The reason you want teacher inference separate from student training is memory. Running a 70B FP8 teacher and an 8B BF16 student simultaneously would require ~85GB of VRAM, which exceeds a single H100 80GB. Generating soft labels offline onto disk first lets each GPU do one job cleanly.

For a typical distillation project with 10,000 training examples and 3 epochs:

Soft label generation: ~3 hours (one H100 PCIe at $2.01/hr = $6.03)
Student training: ~6-10 hours (one H100 PCIe at $2.01/hr = $12.06-20.10)
Total project cost: ~$18-26

That's one-time training cost. The permanent saving comes from serving the 8B student at $0.72/hr on an L40S instead of the 70B teacher at $2.01/hr on an H100.

Provision H100 GPU rental on Spheron for the training phase and check current GPU pricing for the latest rates across all GPU types. For account setup and connecting to your first GPU instance, see the Spheron getting started guide.

Step-by-Step: Distilling a 70B Teacher into an 8B Student

Step 1: Set Up the Environment

bash

pip install torch==2.5.1 transformers==4.45.0 "trl>=0.12.0" datasets accelerate bitsandbytes

Requires CUDA 12.4 and PyTorch 2.5+. The bitsandbytes library handles 8-bit loading of the 70B teacher. The trl 0.12+ API is required for the SFTTrainer compute_loss signature used in Step 3; newer versions (0.13+, 0.14+, etc.) are also compatible.

Step 2: Load the Teacher and Generate Soft Labels

This is the most GPU-memory-intensive step. A 70B model at FP8 needs ~70GB. One H100 80GB is the minimum. For detailed VRAM numbers by precision format, see the GPU memory requirements guide.

python

import torch
from transformers import AutoTokenizer, AutoModelForCausalLM
from datasets import load_dataset

TEACHER_MODEL = "meta-llama/Llama-3.3-70B-Instruct"
DATASET_NAME = "your-org/your-dataset"  # replace with your dataset
TOP_K = 50
TEMPERATURE = 2.0
OUTPUT_PATH = "./soft_labels"

● Your assignment
Duplicate the part of the distillation guide starting with "Student training: ~6-10" and going on through "getting started guide.". Work only from the distillation guide.

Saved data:
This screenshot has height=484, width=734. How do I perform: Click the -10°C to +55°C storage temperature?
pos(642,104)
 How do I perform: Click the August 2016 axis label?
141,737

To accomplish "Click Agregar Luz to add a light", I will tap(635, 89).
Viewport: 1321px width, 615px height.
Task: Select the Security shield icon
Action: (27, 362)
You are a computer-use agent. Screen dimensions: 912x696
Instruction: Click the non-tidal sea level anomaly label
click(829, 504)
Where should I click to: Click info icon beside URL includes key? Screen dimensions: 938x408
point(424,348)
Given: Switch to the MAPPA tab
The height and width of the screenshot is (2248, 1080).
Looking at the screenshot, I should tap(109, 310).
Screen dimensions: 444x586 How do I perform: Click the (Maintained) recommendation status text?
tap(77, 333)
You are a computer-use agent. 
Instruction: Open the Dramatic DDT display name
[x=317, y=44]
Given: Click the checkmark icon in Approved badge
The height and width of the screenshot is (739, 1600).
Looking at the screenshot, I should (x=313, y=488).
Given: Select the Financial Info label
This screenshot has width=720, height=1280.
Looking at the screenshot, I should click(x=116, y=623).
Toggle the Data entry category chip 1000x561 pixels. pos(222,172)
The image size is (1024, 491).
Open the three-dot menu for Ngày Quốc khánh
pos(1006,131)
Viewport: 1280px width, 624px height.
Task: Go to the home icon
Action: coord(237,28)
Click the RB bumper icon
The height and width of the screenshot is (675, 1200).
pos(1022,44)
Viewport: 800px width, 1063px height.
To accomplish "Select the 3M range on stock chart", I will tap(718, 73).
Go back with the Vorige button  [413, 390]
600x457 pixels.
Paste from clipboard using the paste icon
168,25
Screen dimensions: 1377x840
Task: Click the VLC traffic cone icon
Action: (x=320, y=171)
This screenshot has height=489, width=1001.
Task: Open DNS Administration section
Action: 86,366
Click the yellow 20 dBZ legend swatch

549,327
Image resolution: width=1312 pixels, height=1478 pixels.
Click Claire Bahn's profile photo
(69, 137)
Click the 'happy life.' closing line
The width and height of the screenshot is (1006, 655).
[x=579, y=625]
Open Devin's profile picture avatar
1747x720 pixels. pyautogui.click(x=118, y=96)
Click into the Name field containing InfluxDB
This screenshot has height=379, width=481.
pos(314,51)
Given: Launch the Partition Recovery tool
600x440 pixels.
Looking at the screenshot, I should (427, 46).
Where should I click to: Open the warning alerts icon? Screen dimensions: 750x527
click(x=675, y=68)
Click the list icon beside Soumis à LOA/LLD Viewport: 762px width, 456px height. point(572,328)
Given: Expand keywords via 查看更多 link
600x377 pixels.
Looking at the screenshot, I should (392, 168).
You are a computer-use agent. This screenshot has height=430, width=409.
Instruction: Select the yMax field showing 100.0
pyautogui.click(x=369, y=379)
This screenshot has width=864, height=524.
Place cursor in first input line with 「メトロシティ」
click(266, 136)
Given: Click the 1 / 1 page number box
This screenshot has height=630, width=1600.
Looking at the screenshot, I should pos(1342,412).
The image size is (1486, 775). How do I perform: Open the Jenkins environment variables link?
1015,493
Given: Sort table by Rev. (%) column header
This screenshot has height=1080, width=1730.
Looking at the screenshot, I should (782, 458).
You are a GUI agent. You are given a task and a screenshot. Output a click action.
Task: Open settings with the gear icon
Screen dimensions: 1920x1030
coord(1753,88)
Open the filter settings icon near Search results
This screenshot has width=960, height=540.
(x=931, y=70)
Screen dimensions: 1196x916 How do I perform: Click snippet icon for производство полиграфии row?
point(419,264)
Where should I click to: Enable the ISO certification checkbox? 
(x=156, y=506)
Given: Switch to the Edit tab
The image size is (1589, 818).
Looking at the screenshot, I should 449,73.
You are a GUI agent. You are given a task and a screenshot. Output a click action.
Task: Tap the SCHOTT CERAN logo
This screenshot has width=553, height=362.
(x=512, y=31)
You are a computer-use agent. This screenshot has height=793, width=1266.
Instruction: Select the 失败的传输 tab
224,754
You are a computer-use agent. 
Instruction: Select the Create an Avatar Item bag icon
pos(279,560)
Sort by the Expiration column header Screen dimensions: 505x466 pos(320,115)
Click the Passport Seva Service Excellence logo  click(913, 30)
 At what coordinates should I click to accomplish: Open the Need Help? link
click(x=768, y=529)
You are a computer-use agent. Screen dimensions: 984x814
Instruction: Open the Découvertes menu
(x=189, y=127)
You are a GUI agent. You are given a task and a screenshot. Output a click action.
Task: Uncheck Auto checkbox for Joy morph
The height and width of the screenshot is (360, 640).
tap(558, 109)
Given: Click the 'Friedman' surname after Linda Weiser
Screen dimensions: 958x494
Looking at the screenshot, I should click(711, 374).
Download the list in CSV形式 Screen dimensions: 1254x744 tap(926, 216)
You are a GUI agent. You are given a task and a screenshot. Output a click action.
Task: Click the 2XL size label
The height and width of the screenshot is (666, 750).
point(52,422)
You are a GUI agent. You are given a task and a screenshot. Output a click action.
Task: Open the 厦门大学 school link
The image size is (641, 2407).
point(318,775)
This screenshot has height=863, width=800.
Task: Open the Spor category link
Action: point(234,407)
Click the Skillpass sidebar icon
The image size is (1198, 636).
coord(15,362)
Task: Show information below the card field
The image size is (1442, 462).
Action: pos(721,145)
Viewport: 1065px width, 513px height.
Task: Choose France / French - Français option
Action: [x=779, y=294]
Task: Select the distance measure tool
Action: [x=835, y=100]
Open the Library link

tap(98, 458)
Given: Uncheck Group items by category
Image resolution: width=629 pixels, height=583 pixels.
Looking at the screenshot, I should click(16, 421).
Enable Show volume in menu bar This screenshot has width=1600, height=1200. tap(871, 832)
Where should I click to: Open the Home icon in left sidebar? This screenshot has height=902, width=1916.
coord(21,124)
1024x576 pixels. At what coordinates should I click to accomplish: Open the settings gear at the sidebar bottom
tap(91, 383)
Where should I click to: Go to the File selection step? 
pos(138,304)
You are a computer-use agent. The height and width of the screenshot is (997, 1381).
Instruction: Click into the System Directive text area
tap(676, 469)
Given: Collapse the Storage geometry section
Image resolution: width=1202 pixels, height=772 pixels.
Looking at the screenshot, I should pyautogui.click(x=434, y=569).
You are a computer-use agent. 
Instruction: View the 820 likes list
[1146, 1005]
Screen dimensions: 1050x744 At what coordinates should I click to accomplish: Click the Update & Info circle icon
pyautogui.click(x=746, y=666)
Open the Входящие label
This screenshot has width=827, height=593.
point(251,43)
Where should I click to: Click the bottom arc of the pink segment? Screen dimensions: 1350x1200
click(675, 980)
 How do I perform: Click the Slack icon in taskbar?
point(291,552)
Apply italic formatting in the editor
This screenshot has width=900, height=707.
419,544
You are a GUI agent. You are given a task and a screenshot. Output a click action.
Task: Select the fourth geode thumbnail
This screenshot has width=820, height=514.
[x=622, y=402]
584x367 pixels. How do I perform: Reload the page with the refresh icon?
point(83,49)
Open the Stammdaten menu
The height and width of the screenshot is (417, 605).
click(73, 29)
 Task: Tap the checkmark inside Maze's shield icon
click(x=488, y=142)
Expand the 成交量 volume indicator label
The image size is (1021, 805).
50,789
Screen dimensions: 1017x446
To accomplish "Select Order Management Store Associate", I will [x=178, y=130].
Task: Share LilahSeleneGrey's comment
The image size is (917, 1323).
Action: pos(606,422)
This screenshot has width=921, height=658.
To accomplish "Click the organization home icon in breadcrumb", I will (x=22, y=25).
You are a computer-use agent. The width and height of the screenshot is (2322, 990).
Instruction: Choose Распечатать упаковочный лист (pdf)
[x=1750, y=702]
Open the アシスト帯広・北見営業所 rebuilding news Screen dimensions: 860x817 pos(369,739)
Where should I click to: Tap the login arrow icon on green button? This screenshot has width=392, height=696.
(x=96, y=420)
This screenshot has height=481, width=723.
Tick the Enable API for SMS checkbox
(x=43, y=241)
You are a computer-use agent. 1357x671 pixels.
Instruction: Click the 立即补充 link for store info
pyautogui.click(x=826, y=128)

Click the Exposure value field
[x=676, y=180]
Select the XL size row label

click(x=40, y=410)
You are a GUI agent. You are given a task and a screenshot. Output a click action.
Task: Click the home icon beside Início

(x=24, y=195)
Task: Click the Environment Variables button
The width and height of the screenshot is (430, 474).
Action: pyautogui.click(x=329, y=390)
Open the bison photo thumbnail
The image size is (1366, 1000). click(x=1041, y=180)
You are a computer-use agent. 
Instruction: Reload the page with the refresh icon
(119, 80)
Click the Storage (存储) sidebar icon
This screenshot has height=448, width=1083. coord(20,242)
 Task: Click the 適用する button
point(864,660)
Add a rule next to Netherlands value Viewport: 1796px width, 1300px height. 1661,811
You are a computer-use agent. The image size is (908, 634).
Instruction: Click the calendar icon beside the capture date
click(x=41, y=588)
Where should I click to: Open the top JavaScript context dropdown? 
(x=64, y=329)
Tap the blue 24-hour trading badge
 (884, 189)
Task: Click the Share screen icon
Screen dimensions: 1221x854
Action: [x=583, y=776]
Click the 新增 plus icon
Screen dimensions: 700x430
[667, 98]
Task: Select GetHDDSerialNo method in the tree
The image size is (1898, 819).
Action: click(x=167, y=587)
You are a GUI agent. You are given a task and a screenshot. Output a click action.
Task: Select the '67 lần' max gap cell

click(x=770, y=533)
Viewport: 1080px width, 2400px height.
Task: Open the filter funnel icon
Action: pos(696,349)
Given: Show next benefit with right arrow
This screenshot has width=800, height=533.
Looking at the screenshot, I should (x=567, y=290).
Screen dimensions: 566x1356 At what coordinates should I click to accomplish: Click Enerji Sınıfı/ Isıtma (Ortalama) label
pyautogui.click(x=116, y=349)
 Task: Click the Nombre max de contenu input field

● Task solution
Student training: ~6-10 hours (one H100 PCIe at $2.01/hr = $12.06-20.10)
Total project cost: ~$18-26

That's one-time training cost. The permanent saving comes from serving the 8B student at $0.72/hr on an L40S instead of the 70B teacher at $2.01/hr on an H100.

Provision H100 GPU rental on Spheron for the training phase and check current GPU pricing for the latest rates across all GPU types. For account setup and connecting to your first GPU instance, see the Spheron getting started guide.